On Tuesday, August 8th 2021, there was the biggest ever cryptocurrency heist which resulted in over $613 million dollars stolen from the DEFI Exchange, Poly Network. In a bizarre twist the hackers then return $342 million of the stolen funds back to the network. This article aims to explains how the hacker was able to exploit Poly Network and take millions of dollars in cryptocurrency

What is Poly Network?

The Poly Network is a decentralized finance (DeFi) platform that provides interoperability between multiple blockchains by using smart contracts. In layman terms, this allows users to transfer and swap tokens across different blockchains. The Poly Network had already integrated Bitcoin, Ethereum, Neo, Ontology, Elrond, Ziliqa and Binance Smart Chain.

For example, a user of the Poly Network could transfer tokens such as bitcoin from the Ethereum blockchain to the Binance Smart Chain, perhaps looking to access a specific application.

How the hacker stole the cryptocurrency — Simplified

Poly Network operates on the Binance Smart Chain, Ethereum and Polygon blockchains. Tokens are swapped between the blockchains using a smart contract which contains instructions on when to release the assets to the counter-parties. The hack can be explained with an easy analogy of a traditional currency brokerage company.

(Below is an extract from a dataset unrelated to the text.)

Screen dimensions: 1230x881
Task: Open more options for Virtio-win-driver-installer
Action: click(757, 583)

The Accountant and the Currency Broker

Imagine that there was a currency broker business that allowed customers to swap between Dollars and Euros. For the business to operate there are two different types of employees. are two different roles:

The Accountant — The Accountant is the only user that access to the client’s bank accounts. The accountant’s role is to facilitate any currency exchange orders given to him by the Currency Broker. The Accountant also has to follow all orders given to him by the Currency Broker.

Currency Broker — The Currency Broker, receives orders from customers, determines if the transactions are valid and if they are valid, instructs the Accountant to perform the transaction.

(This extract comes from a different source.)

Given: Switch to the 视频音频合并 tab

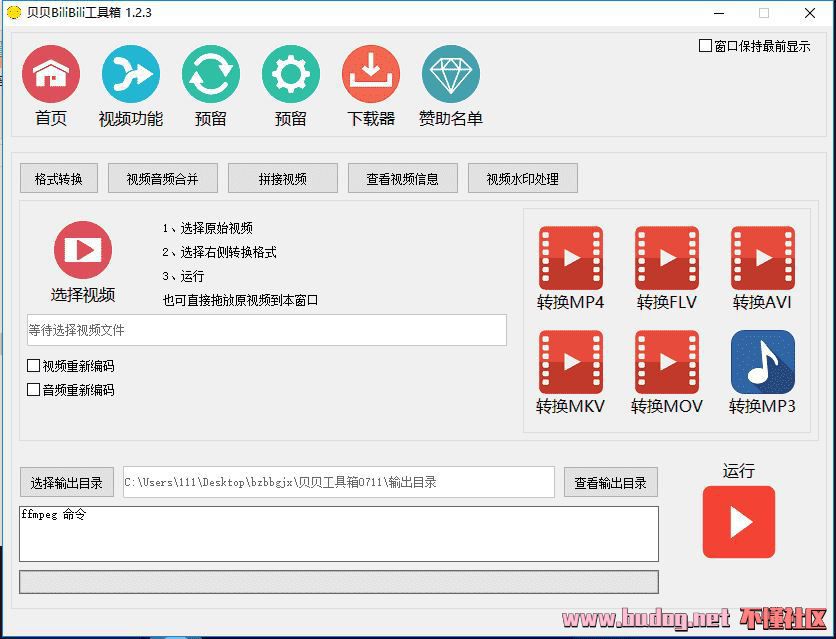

If you wanted to swap Dollars for Euros, you would be able to contact the Currency Broker and place an order for the amount of Euros you want. The Currency Broker would then be able to view you current Dollar balance, and if you had sufficient funds, instruct the accountant to withdraw your Dollars from your account and give you Euros.

The hacker was effectively able to ‘control’ the Currency Broker and make him tell the Accountant, that the Accountant now reports to the hacker and should follow his instructions. In this analogy, I imagine the hacker holding the Currency Broker being held at gunpoint by the hacker and made to give the instructions to the Accountant.

As it is only the role of the Accountant to process the transaction, and not verify their legitimacy, the hacker is able to instruct the Accountant to drain users funds into an account of his choosing. If you are more technically inclined you can read how this worked in a more technical explanation here.

Like all DeFi protocols, the Poly Network, is open source and different to traditional finance, in that it is not under control by any person or company. The Poly Network runs through smart contracts and algorithms, meaning that any ‘hack’ or exploit of the system results in the irreversible loss of funds for the users. It is not possible for any of the blockchain networks to simply void the transaction and return the money to the users.

The Hacker Returns The Funds

Two days after the hack occurred, $342 million of crypto-assets had been returned to users on the Poly Network.

In a Q&A embedded within a digital currency transaction on Wednesday, the hacker allegedly said he had completed the exploit “for fun”. “When spotting the bug, I had a mixed feeling,” the hacker said. “Ask yourself what to do had you facing so much fortune. Asking the project team politely so that they can fix it? Anyone could be the traitor given one billion!”

The Q&A with the Hacker responsible for the Polygon Hack.

Time will tell to see if the hacker will return all of the funds that he was able to exploit from the Poly Network. With the current boom of DeFI, there are most likely a large amount of other project that have a large number of vulnerabilities that can be exploited by hackers, resulting in the loss of user’s funds.

The hack is a stark reminder for crypto users on the importance of completing due diligence with any DeFi protocol that they are looking to interact with.